Боже мой, подумала я, лучше бы упасть с редакционной крыши – там хоть мизерный шанс остаться в живых, а здесь от меня только ветер развеет клочки стального плаща.
– Это со мной, отпустите, – раздался вдруг твердый голос с небес, и моя шкирка стала предметом кратковременной борьбы.
Но народная гуща, как правило, труслива и внушаема, особенно если еще недостаточно разогрелась. Поэтому победил неизвестный супермен.
– Ты что, в Сан-Франциско находишься?! – оттащив меня на безопасное расстояние, прошипел едва знакомый дядя с телевидения, дай Бог ему здоровья.– Спрячь свой дурацкий блокнот и стой за камерой. Кто тебя такую прислал, в самом деле?
– Наташа, – выпучив глаза, честно ответила я.
– Редакция? – кивнул дядечка. – Они еще при Брежневе живут, клянусь. Ты хоть им расскажи, что здесь творится!
Шли часы, а на площади клубились народные массы, они волновались, кричали, требовали, угрожали, сменяли друг друга у микрофона, выплескивали в него потоки сознания, а коварный Бабуин наблюдал за ними из окошечка.

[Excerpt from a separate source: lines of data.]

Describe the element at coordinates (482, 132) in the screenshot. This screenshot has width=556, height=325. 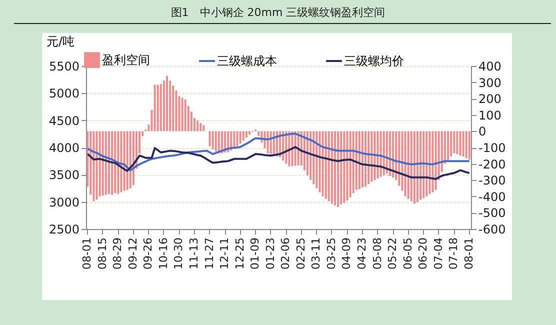
I see `y2-tick-label: 0` at that location.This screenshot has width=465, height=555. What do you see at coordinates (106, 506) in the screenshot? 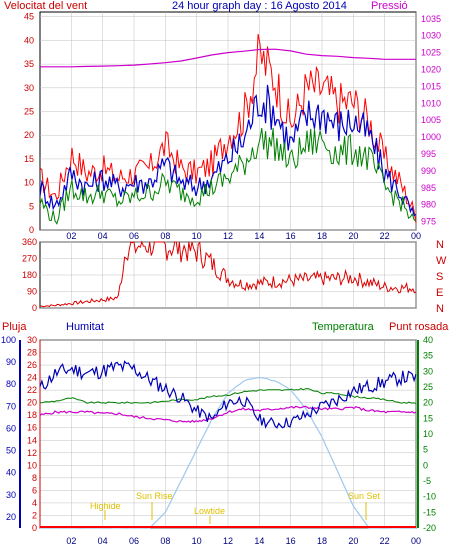
I see `annotation-hightide: Highide` at bounding box center [106, 506].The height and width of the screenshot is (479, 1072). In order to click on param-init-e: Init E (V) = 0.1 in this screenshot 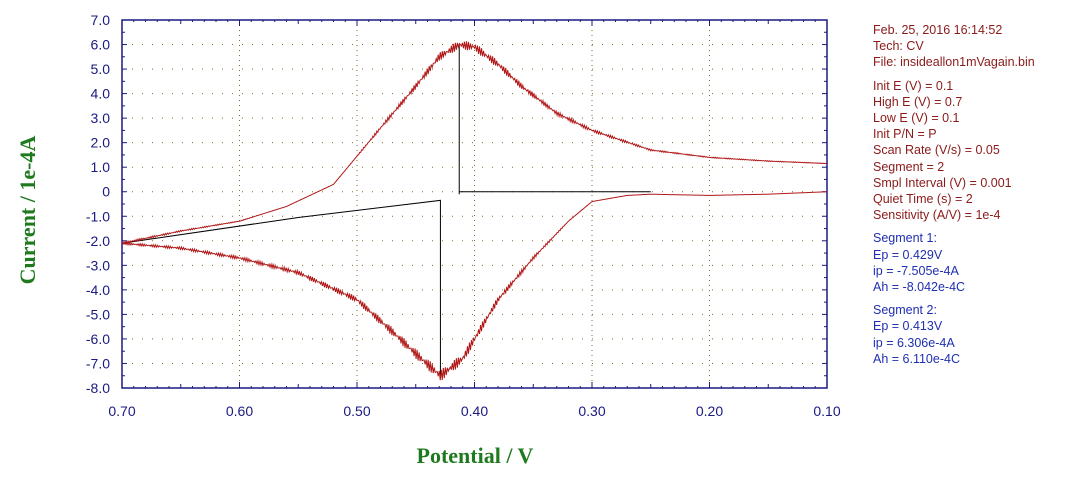, I will do `click(914, 86)`.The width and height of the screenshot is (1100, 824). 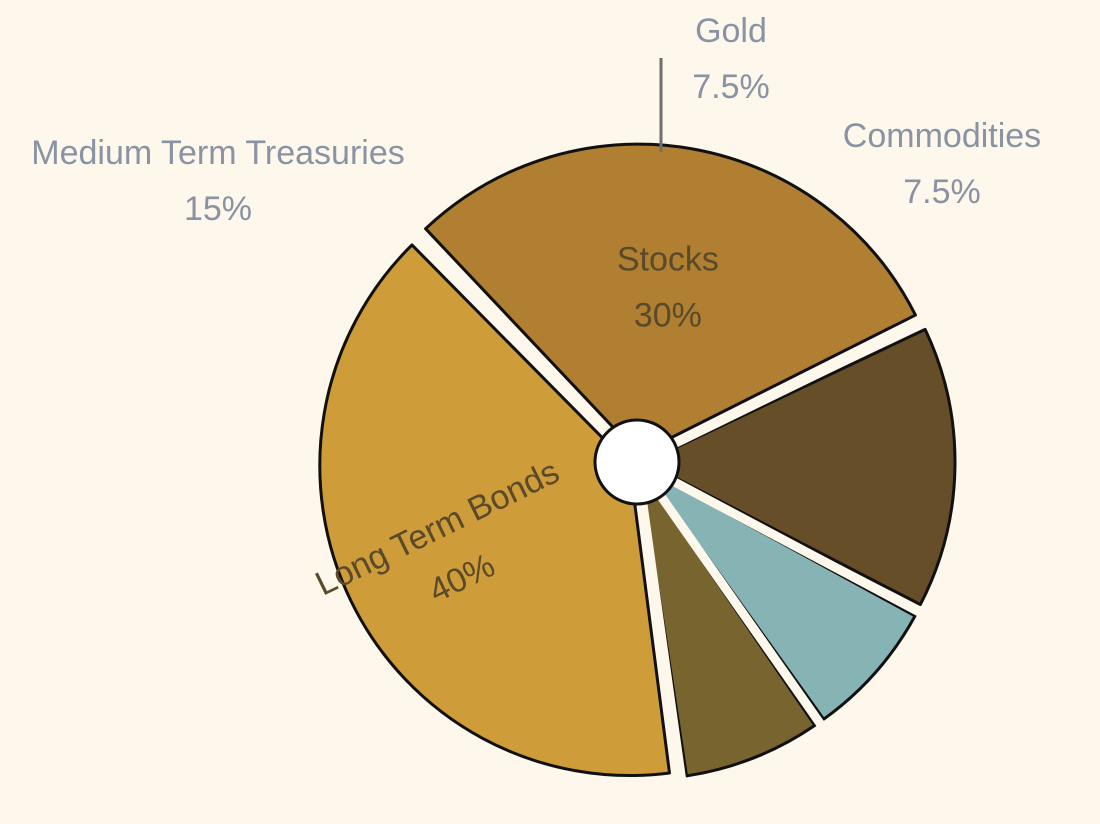 I want to click on label-gold: Gold 7.5%, so click(x=731, y=59).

Мы с моим спасителем тихо фиксировали происходящее, стараясь слиться с колоннами и не привлекать ничьего внимания. Хотелось пить, есть, курить и хотя бы присесть: от долгого топтания на месте гудели ноги.
– Когда уже можно уйти? – заныла я.
– Подожди, скоро что-то будет, – ответил бывалый телевизионщик. – Смотри, подкрепление пришло!
Видимо, Бабуин и в самом деле не просто так подглядывал из-за шторки: по его сценарию на площади появилась молодая поросль народной гущи, заботливо политая горячительными напитками. Эти явно были настроены гораздо решительнее стариков и без лишних разговоров двинулись громить совет министров – зрелище один в один напомнило шествие полчищ разъяренных зомби из голливудского ужастика.
– Где еще такое увидишь, – усмехнулся супермен, складывая штатив. – Хотя иди уже отсюда, становится опасно. Поняла меня?! Иди в редакцию! Или нет – лучше сразу домой!
Торча посреди клубящейся толпы чужеродным телом, я колебалась ровно три секунды.
Секунда первая – я погибну при исполнении репортерского долга.
Секунда вторая – никто не выплатит моим родственникам посмертную премию.
Секунда третья – черт возьми, как интересно-то, а?!
И я побежала вместе с полчищами зомби, как раз успев попасть под град камней и осколков. Озираясь по сторонам с восторгом идиота, я думала об одном: где этот пролетариат нашел столько булыжников на центральной улице?? Когда увесистый кусок стекла, сверкнув, пролетел мимо моего виска, я была спасена снова – на этот раз бежавшим мимо городским плейбоем по кличке Бамболео.
– Побежали, побежали! – Он схватил меня и потащил на буксире: должно быть, мой вид в безразмерном плаще навевал ассоциации с городской дурочкой.
Сумасшедший свободен!
Под аккомпанемент звуков народного бунта, наступавшего мне на пятки, я прибежала в редакцию. Коллектив лениво собирался отчалить по домам.